Много хуторов и деревень исходил Андрей, а одно лето взялся гнать деготь: так ему понравилось пожить одному в лесу. Тут-то и нашел на него чудесный странник; был странник невелик ростом, сутул и слезлив, а как принялся рассказывать про монастыри – голова кругом пошла у Андрея, и представил он себе седых и высоких монахов, сидя на горах, ликующих в божьей славе… Тотчас Андрей бросил все и пошел, не останавливаясь, на юг, и никогда еще сердце его так не ликовало…

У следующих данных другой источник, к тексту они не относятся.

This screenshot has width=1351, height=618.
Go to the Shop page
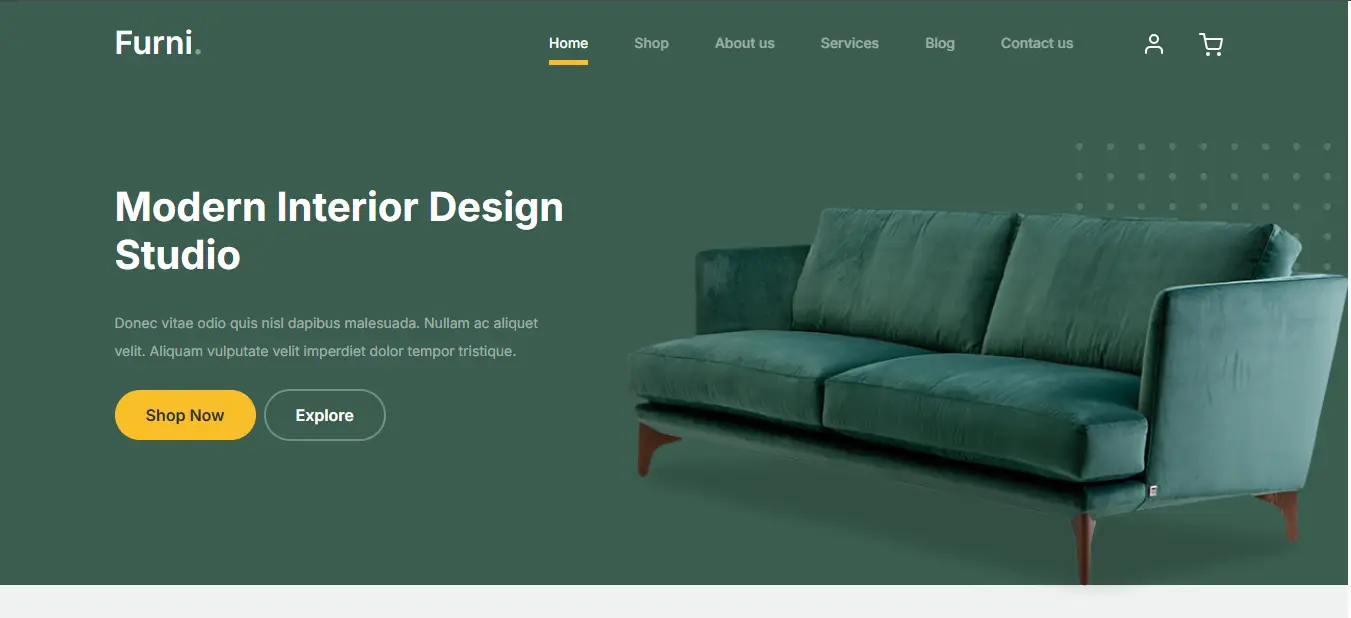coord(651,43)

И так теперь стало Андрею обидно за то время, когда шел он, без шапки, постукивая палкой, не в силах наглядеться на солнце, ни наслушаться птичьего свиста, что, воскликнув: «Нет, не поверю я, чтобы не было на свете чистого места», – вскочил и, увязая в песке, побежал прямо к себе в келью.

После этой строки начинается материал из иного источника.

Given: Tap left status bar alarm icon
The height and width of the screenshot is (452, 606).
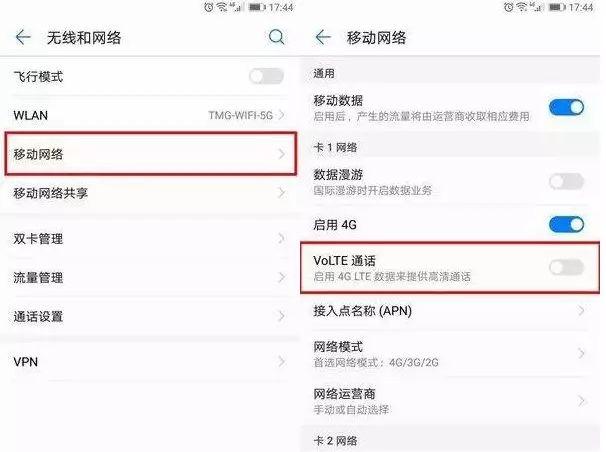Looking at the screenshot, I should (x=209, y=7).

Отец. Гад сидел у стены на лавке и ухмылялся во весь рот, раздвигая ежом седую бороденку. При виде Андрея он вытер слезы и сказал:
– Смеялся я над тобой, милый человек. То есть дураков таких и не сыщешь: ну, кто же днем на огороде с бабой занимается? Теперь про монастырь такая слава пойдет – богомолок навалит видимо-невидимо. Сейчас я с Пигасием о тебе беседовал – много смеялись.
И вновь отец Гад захихикал, держась за лавку, Андрей же сказал угрюмо:
– Ухожу я, не хочу с вами жить…
– Куда ты пойдешь, любезный мой, обтерпись, прими муку…

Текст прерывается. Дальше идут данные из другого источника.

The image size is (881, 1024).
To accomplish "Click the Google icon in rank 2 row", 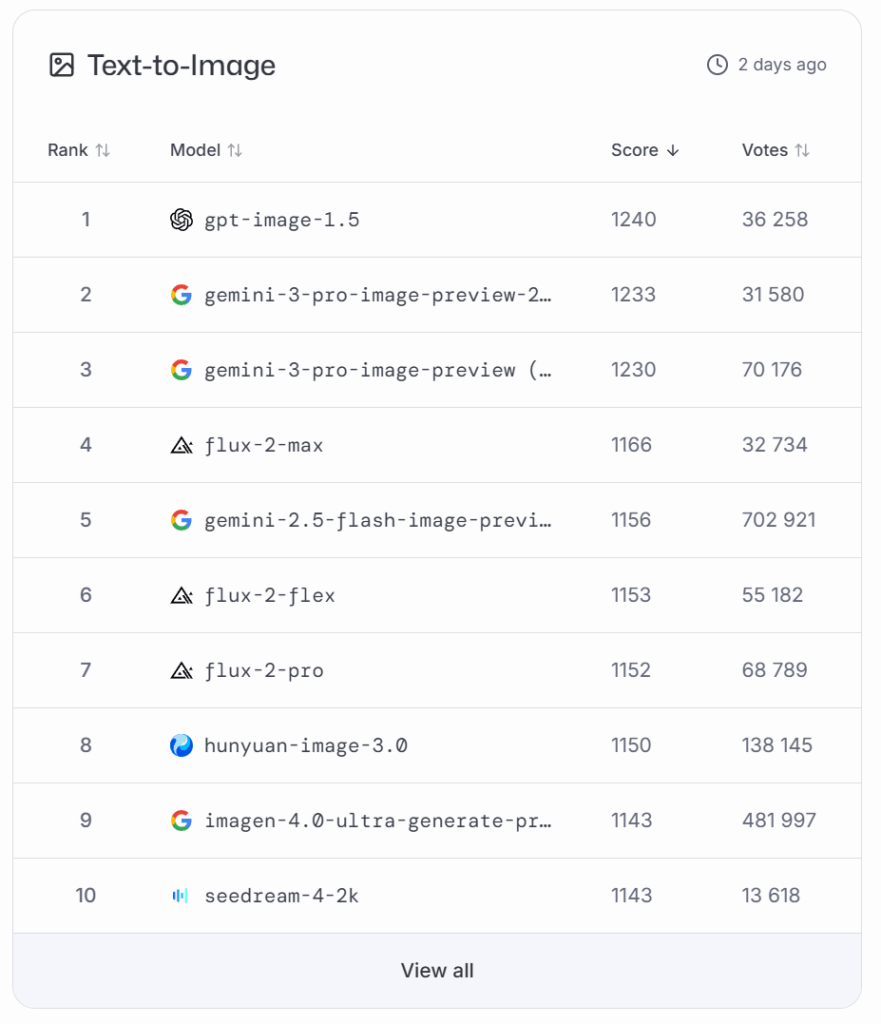I will (x=181, y=295).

– Прощай, отец Гад, – ответил Андрей угрюмо, поклонился Гаду до полу, надвинул колпак на глаза и вышел на волю.
Звонили в ту пору к вечерне, и последние монахи, медленно поднимаясь по залитой красным солнцем тропинке, неспешно оборачивались, заслоняя глаза рукой, и скрывались за кипарисами у высокого храма. Защемило сердце у Андрея, и самому захотелось взойти наверх, благословляя вечер; но, вспомнив все в особенно сегодняшнюю молитву отца Нила, мотнул Андрей головок и побрел прочь вдоль берега синего моря.

НА ШОССЕ

До вечера шел Андрей по шоссе, раздумывая и колеблясь – правильно ли поступил, покинув так монастырь; а когда потемнел поздний закат, над морем высыпали крупные звезды и на горах стали виднее горящие круглыми полянами костры, присел Андрей на щебень у дороги, положил около посох и поднял лицо, которого внезапно едва не коснулась неровным полетом летучая мышь.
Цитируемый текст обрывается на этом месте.